**Instruction:** From the listing below, extract verbatim the lines that begin with the line containing "Open chart icon for 营业收入 row" and continue through the line containing "Uncheck the Enable", including both of those lines.

**Dataset records:**
╭──

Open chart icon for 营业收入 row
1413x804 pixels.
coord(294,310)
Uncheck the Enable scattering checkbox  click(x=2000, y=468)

╰──
╭──

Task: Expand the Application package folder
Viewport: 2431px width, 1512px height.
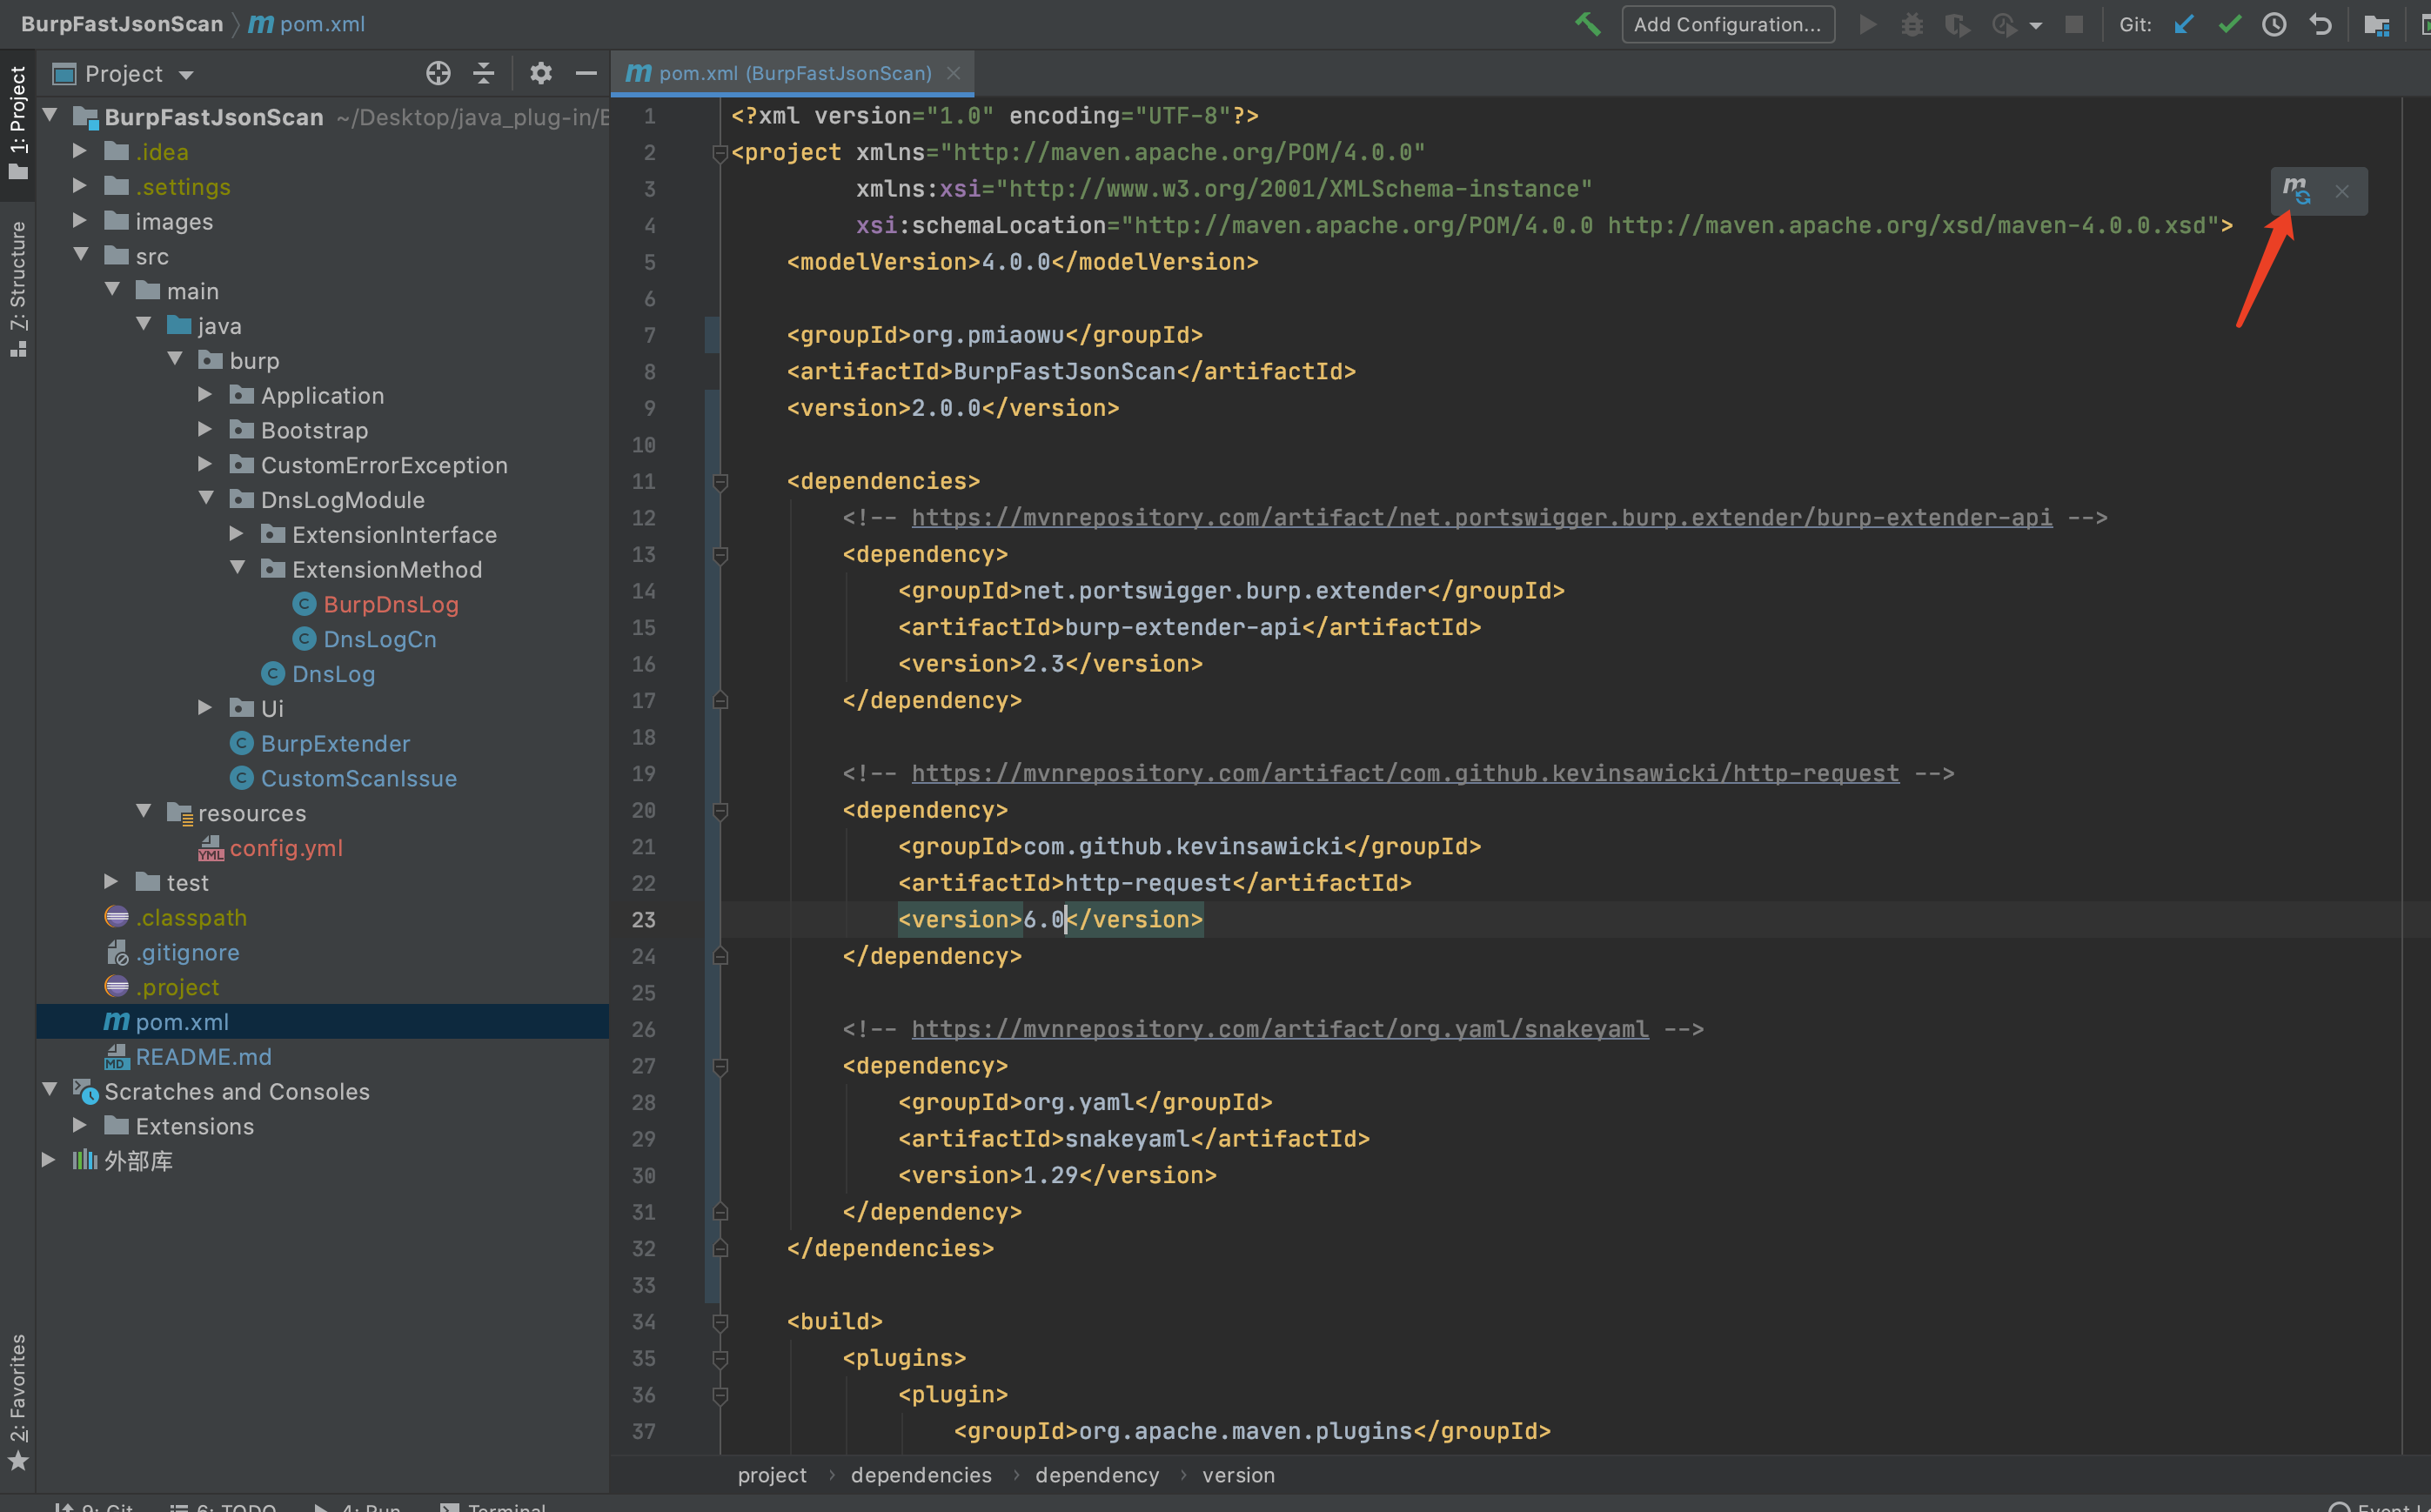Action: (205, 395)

╰──

**Full output:**
Open chart icon for 营业收入 row
1413x804 pixels.
coord(294,310)
Uncheck the Enable scattering checkbox  click(x=2000, y=468)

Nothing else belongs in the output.